In the study, OHRQoL was evaluated using the Oral Health Impact Profile questionnaire (OHIP-49). In order to compare treatment outcomes, the researchers analysed OHRQoL scores of 43 patients aged 42–84 who had been treated with radiation therapy and/or ablative surgery, before and after oral rehabilitation.

Aiming to measure whether impairments were improved by different methods and whether patients’ OHRQoL changed through oral rehabilitation treatment, the researchers compared fixed and removable prostheses with and without implants.

Overall, the data showed that oral rehabilitation resulted in better appearance and masticatory function and therefore induced significant improvement in OHRQoL. Thirty-nine of the 43 patients surveyed had lower OHIP scores after treatment, dropping from a mean of 77 points to 40 points, the study found.

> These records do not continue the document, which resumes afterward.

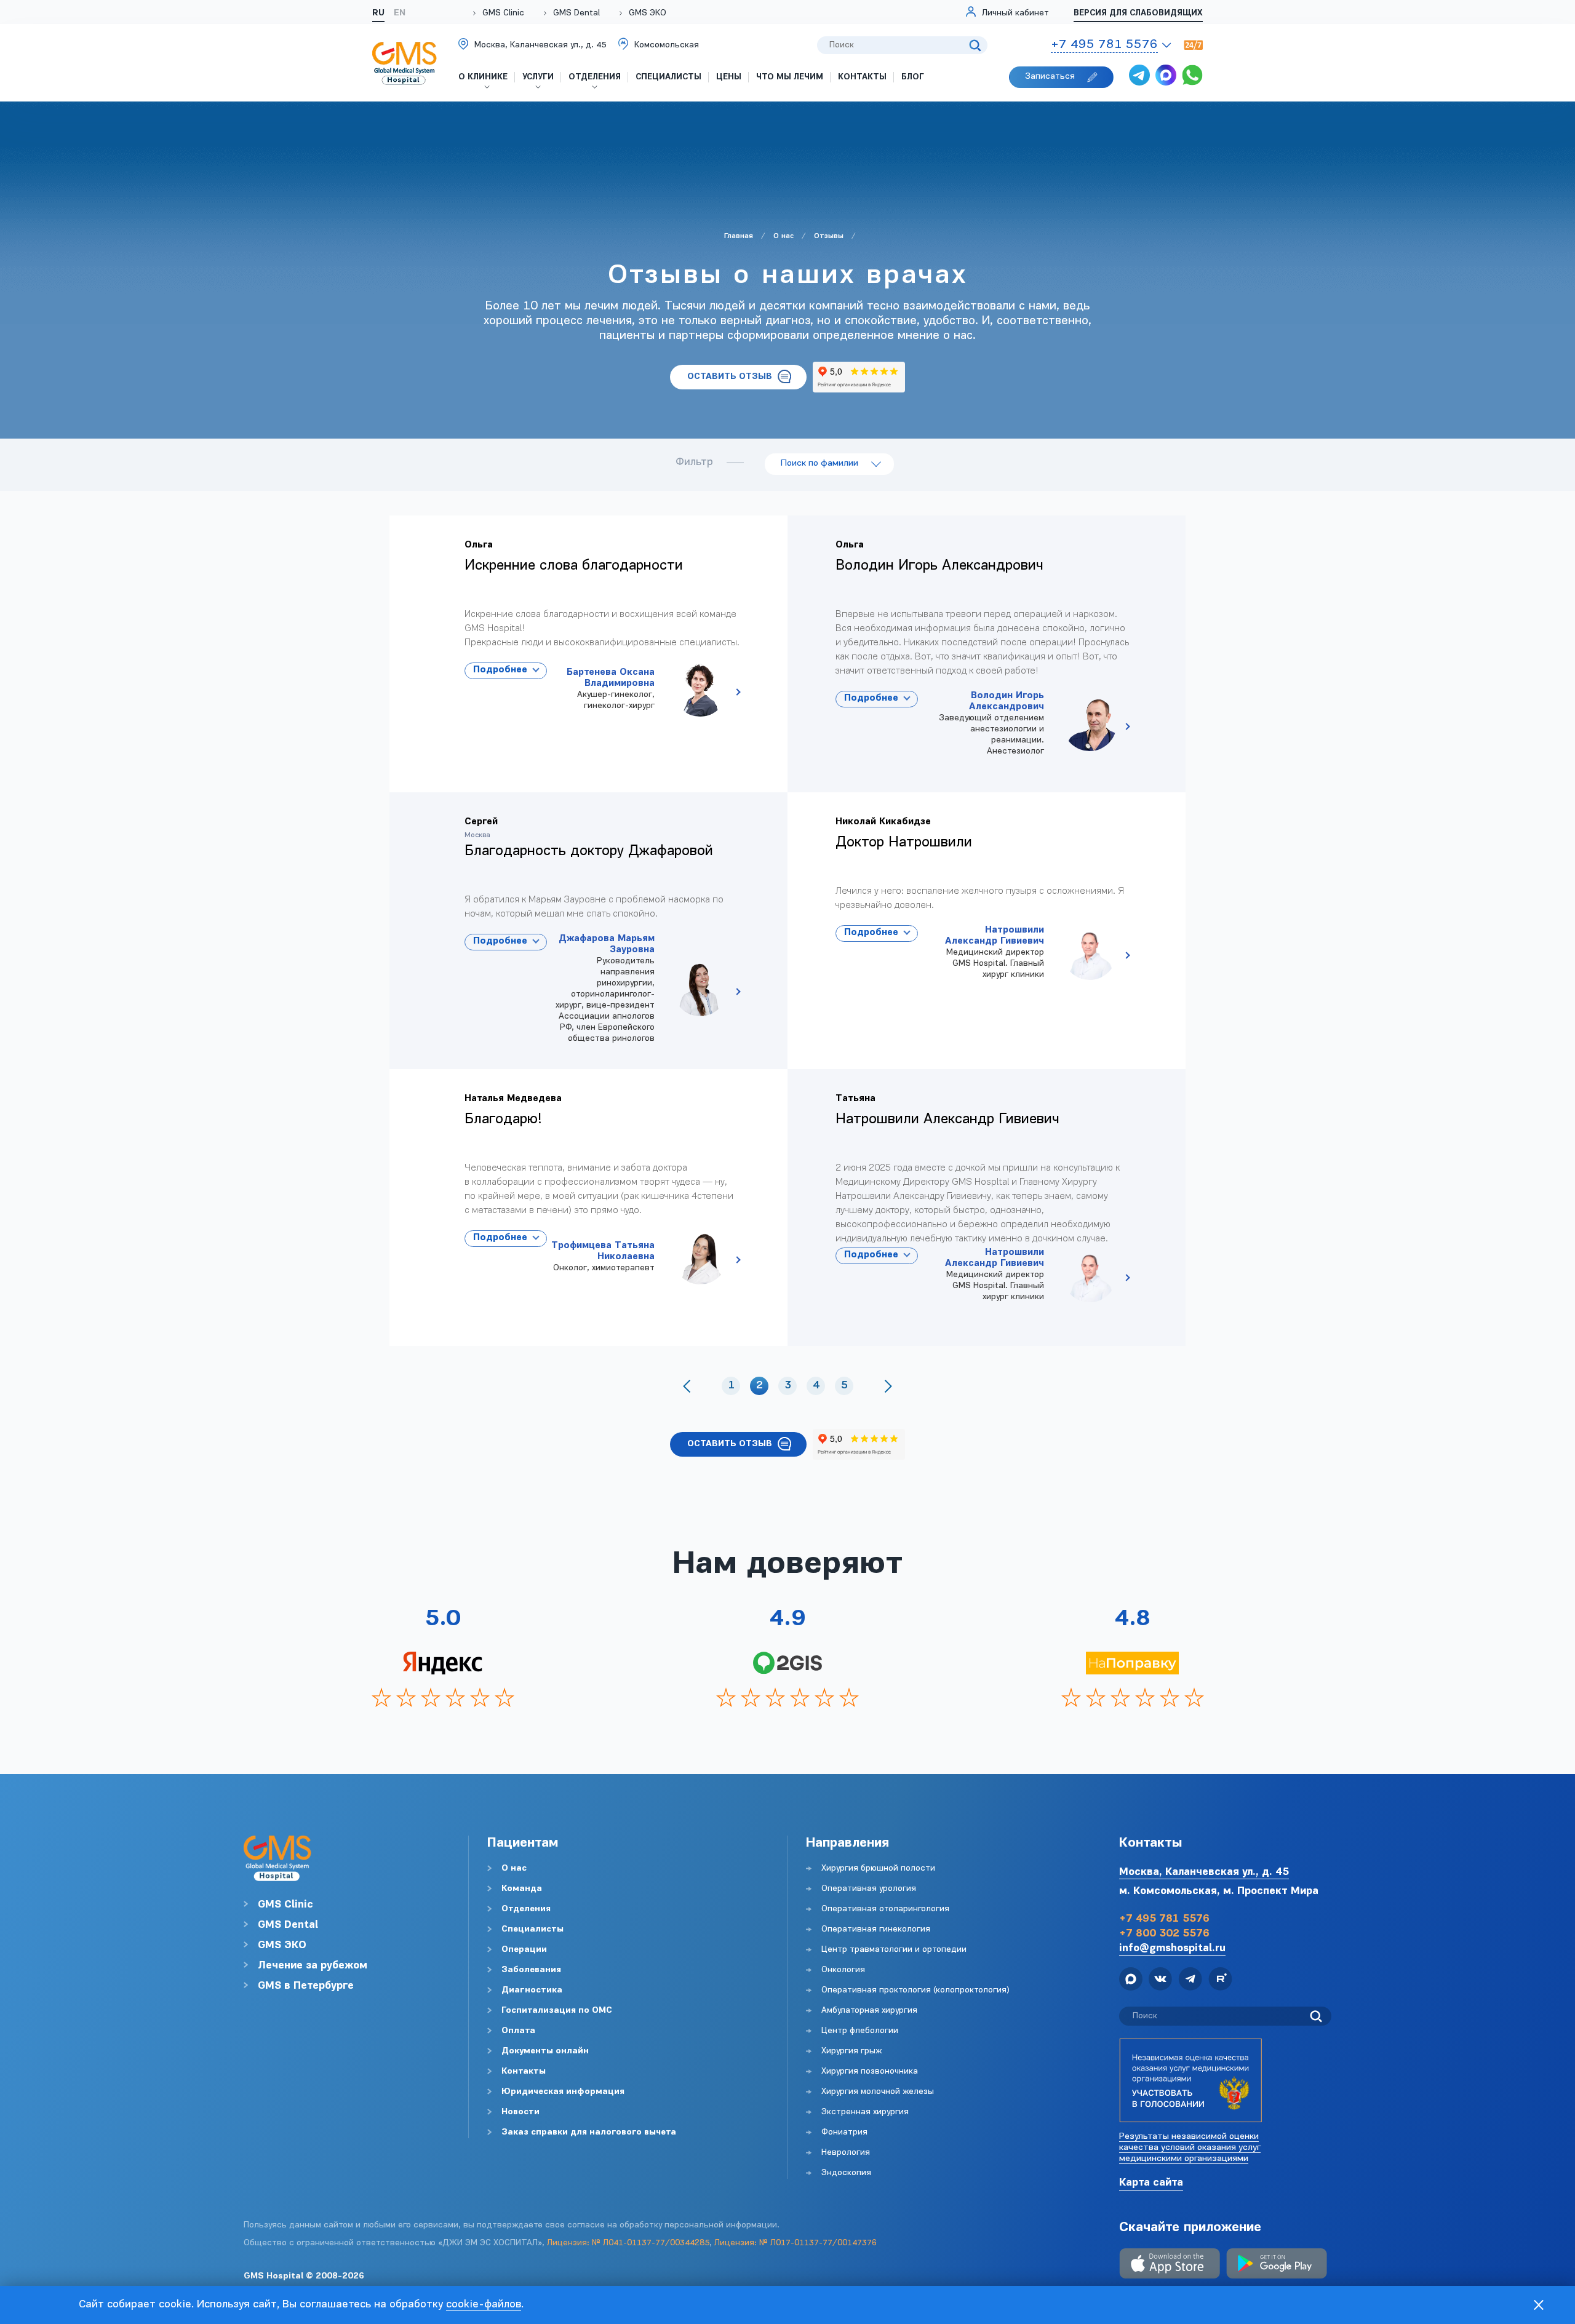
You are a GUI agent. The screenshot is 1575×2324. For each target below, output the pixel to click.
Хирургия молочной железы (877, 2091)
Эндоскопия (846, 2173)
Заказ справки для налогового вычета (588, 2132)
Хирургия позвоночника (869, 2071)
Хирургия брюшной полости (878, 1868)
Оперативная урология (868, 1888)
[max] (1165, 77)
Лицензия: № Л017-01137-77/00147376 (795, 2243)
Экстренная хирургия (865, 2112)
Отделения (526, 1909)
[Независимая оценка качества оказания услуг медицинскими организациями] (1190, 2080)
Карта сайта (1151, 2183)
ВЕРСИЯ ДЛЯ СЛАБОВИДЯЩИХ (1138, 13)
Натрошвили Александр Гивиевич (1033, 953)
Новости (520, 2112)
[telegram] (1139, 77)
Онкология (843, 1970)
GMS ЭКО (647, 13)
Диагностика (531, 1990)
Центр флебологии (859, 2030)
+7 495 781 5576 (1164, 1919)
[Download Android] (1276, 2265)
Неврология (845, 2152)
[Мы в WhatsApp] (1192, 77)
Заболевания (531, 1970)
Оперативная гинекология (875, 1929)
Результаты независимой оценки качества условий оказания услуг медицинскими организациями (1190, 2147)
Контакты (523, 2071)
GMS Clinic (503, 13)
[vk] (1160, 1980)
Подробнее (500, 670)
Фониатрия (844, 2132)
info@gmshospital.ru (1172, 1948)
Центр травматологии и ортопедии (894, 1949)
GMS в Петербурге (306, 1986)
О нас (514, 1868)
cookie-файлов (483, 2304)
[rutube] (1220, 1980)
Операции (524, 1949)
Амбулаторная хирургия (869, 2010)
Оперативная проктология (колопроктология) (915, 1990)
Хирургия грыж (851, 2051)
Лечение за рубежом (312, 1965)
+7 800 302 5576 (1164, 1933)
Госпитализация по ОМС (556, 2010)
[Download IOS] (1169, 2265)
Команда (521, 1888)
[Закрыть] (1539, 2304)
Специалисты (532, 1929)
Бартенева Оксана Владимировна (644, 690)
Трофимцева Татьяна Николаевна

However, when comparing fixed versus removable prostheses, no significant effect on patients’ OHIP-scores was found. The same applied to the effect of implants. Patients treated with implants did not differ significantly in OHIP change from patients without implant-supported prostheses.

According to the researchers, the results may have been affected by the limited sample size and great variation between the patients in the study. Future research will have to include a greater patient sample in order to demonstrate significant benefits of implants, they concluded.

The study, titled “Oral prosthetic rehabilitation with and without implants after radiation therapy and ablative surgery”, was published on 25 August in the Prosthodontics and Maxillofacial Prosthetics special issue of the International Journal of Dentistry and Oral Science.